In an act meant to heal lingering animosities from the Civil War, Congress authorized the remains of Confederate soldiers to be reinterred there in 1900, eventually burying more than 400 Confederate troops in the graveyard. The monument was erected in 1914. “The history of the Confederate Memorial embodies the complex and contested legacy of the Civil War at Arlington National Cemetery, and in American culture generally,” says a description on the cemetary’s website.
The memorial includes a statue of a woman representing the “American South” surrounded by 14 shields representing the states that joined the Confederacy as well as Maryland, which remained neutral. The monument also includes a Latin quote that portrays the South’s position during the war as a “noble” cause, according to Arlington National Cemetery, using a common phrase of the revisionist “Lost Cause” movement of the early 20th century.
“It is problematic from top to bottom,” Ty Seidule, the vice chair of the naming commission, told reporters.

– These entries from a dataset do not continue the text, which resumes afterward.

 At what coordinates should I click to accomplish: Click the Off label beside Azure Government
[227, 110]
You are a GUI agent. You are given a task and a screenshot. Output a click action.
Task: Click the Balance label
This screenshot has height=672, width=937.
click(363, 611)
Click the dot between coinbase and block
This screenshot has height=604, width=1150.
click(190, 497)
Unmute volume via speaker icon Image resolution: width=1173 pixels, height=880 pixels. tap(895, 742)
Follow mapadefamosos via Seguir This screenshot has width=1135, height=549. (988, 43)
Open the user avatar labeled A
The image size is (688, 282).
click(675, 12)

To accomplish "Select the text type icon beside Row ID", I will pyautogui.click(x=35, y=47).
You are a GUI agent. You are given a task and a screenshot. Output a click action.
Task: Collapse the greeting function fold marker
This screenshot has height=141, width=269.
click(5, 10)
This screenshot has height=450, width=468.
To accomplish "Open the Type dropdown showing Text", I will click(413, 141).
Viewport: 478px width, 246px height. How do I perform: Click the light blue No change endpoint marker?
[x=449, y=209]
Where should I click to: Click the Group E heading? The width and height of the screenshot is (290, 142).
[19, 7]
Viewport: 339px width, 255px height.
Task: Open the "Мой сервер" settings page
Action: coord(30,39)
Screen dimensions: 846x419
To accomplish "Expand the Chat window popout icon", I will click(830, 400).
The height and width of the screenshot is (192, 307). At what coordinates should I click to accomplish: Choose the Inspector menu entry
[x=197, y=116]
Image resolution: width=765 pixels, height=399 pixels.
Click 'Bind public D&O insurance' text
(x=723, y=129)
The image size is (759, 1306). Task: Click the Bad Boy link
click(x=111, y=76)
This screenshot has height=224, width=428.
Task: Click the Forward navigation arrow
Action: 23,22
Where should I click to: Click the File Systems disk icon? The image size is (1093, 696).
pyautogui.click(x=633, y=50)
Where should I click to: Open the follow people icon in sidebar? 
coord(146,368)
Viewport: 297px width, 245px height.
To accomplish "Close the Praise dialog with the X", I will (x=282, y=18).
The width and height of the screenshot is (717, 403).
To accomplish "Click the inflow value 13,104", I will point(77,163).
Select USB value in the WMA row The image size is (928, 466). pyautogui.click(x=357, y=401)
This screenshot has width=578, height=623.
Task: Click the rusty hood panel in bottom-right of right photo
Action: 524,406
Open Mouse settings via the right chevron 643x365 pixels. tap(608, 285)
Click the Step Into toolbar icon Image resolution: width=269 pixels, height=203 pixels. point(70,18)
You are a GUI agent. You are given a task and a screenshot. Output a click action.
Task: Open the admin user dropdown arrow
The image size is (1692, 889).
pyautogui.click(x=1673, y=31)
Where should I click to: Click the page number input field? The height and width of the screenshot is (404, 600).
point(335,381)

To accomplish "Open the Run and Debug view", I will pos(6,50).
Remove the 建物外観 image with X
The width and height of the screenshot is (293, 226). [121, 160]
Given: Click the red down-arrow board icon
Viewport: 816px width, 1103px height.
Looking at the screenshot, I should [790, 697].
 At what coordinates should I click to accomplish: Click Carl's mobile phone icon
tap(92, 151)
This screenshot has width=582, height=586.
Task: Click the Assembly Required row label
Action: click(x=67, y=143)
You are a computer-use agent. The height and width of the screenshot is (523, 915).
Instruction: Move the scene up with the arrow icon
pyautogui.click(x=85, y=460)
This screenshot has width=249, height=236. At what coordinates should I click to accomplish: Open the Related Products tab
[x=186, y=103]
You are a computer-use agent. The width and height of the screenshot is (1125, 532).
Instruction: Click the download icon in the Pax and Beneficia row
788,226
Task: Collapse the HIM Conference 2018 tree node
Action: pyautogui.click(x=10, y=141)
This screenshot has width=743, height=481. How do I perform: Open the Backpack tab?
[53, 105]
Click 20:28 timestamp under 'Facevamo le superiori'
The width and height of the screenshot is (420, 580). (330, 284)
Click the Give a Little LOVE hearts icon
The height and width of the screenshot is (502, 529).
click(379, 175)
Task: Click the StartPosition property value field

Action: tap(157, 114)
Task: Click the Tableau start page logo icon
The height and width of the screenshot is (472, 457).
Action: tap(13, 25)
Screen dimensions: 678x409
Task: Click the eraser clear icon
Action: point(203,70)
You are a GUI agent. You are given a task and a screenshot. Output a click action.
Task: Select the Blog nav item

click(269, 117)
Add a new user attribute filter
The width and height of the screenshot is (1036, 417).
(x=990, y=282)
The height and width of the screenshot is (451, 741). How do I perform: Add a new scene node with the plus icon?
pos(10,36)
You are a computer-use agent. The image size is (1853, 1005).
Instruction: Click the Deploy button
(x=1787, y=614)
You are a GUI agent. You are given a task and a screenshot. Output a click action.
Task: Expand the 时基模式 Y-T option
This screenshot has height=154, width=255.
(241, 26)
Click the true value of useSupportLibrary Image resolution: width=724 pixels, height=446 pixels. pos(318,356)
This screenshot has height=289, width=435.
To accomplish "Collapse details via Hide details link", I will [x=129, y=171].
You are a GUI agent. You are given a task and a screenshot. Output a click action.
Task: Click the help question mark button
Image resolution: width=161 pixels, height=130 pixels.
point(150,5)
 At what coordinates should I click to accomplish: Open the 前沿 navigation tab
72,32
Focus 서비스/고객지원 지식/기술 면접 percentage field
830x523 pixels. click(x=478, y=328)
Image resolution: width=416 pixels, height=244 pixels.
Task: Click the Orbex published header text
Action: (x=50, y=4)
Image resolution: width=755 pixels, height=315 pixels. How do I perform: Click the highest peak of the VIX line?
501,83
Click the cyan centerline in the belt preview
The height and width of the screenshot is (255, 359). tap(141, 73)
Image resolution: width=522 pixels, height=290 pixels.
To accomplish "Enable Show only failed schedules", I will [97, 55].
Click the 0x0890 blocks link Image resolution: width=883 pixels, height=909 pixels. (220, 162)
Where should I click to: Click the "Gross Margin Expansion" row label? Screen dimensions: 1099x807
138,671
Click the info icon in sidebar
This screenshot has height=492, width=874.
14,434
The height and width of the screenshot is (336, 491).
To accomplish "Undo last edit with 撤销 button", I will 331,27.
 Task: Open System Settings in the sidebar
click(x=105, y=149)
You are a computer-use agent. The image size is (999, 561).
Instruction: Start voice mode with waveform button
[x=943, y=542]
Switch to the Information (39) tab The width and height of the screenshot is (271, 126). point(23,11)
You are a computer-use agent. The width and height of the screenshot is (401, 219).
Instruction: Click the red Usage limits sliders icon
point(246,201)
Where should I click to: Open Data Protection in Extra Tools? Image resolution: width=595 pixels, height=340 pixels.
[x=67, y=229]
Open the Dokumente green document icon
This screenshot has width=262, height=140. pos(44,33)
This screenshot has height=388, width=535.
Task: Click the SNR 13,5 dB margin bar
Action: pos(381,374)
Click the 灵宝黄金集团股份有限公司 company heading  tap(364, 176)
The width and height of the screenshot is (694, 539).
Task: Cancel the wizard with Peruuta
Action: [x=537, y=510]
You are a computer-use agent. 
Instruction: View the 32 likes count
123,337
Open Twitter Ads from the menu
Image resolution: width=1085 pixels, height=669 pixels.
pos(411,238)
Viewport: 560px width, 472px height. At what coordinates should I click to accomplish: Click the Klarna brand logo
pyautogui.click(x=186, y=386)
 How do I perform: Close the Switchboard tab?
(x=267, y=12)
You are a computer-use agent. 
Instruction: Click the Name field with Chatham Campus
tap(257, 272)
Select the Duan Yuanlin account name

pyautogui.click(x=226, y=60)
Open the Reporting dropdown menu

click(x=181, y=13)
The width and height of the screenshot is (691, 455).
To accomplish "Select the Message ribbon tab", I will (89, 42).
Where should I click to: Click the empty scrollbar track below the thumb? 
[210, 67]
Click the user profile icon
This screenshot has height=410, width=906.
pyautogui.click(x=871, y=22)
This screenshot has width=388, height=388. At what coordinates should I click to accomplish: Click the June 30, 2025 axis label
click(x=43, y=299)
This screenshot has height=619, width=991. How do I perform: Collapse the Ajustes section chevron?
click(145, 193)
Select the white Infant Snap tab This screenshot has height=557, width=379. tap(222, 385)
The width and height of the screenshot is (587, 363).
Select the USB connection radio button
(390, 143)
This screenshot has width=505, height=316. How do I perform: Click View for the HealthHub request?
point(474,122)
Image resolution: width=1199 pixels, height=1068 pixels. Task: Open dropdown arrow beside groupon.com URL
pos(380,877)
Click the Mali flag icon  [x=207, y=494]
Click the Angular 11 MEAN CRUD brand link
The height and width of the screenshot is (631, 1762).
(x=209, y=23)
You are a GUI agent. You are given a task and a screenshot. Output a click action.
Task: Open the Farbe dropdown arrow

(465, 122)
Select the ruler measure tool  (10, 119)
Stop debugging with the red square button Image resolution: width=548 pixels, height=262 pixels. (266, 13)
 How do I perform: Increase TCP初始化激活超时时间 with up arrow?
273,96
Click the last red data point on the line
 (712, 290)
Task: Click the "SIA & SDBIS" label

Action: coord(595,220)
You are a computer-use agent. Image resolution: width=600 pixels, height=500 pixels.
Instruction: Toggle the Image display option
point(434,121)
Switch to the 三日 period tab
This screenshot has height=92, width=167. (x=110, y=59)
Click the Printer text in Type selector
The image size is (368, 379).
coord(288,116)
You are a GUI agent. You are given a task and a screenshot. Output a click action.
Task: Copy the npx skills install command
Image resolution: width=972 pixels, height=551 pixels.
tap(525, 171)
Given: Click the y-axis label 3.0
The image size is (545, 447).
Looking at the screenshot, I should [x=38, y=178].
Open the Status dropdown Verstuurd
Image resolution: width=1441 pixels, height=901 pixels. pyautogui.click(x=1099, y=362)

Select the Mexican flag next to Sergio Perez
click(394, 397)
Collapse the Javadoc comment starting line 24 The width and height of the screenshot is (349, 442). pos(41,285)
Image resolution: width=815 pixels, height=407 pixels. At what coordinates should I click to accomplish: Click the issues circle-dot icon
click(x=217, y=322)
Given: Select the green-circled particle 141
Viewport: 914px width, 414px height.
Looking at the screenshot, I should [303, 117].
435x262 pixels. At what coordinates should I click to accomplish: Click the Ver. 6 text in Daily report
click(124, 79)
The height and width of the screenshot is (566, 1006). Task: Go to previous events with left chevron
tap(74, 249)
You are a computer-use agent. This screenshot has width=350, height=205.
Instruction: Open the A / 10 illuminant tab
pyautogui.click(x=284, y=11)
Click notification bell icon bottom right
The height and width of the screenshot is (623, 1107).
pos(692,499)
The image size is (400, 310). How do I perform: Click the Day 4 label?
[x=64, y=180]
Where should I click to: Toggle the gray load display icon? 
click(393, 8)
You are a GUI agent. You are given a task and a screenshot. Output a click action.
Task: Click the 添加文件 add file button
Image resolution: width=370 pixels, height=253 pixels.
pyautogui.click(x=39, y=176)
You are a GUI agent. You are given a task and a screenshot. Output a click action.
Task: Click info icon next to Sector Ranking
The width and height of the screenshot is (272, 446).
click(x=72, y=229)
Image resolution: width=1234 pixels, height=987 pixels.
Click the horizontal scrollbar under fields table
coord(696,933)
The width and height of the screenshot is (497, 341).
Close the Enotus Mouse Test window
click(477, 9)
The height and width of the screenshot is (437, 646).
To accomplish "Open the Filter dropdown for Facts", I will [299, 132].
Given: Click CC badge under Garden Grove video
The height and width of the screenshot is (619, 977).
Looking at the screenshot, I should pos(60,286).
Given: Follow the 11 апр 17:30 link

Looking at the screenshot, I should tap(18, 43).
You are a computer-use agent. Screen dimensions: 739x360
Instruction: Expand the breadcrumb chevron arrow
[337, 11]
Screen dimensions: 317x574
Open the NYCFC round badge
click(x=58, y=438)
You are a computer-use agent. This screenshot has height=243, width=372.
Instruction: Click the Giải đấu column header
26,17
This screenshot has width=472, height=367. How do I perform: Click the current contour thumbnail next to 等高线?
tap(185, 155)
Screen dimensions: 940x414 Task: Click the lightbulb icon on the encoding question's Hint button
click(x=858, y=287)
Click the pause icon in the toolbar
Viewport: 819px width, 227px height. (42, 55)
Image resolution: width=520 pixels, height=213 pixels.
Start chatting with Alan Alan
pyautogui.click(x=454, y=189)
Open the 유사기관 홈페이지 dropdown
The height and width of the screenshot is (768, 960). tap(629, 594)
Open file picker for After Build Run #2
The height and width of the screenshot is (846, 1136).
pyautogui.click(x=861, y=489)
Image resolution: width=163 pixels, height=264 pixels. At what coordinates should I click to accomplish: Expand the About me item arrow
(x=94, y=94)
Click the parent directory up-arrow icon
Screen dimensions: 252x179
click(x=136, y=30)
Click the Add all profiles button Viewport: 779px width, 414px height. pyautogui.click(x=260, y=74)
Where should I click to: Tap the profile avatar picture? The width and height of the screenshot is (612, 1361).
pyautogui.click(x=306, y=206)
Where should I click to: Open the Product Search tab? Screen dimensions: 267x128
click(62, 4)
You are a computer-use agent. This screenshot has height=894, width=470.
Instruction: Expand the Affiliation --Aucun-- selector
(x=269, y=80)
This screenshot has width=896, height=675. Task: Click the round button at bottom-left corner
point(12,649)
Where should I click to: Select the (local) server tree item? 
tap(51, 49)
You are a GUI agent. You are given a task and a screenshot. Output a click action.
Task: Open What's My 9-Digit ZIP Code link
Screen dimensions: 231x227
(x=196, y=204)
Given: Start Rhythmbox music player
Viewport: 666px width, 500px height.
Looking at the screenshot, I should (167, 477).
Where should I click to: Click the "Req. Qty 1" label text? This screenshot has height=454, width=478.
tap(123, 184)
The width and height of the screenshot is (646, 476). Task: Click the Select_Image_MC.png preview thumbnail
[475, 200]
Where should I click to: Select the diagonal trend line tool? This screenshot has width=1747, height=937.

The set of recommendations previewed on Thursday also included the renaming of two Navy ships, the USS Chancellorsville, named after a Civil War battle, and the USNS Maury, named for Matthew Maury, a naval officer for the Confederacy.
The commission briefed members of the House and Senate Armed Services Committees as well as the press on its recommendations on Thursday, but has not yet released its final report, Seidule said.
The total cost of carrying out the recommendations included in all three reports is $62.5 million, according to a press release.
The first report recommended renaming nine Army bases. The second report recommended changing the names of buildings, streets, and monuments that honored the Confederacy at the U.S. Military Academy at West Point, New York, and the U.S. Naval Academy in Annapolis, Maryland.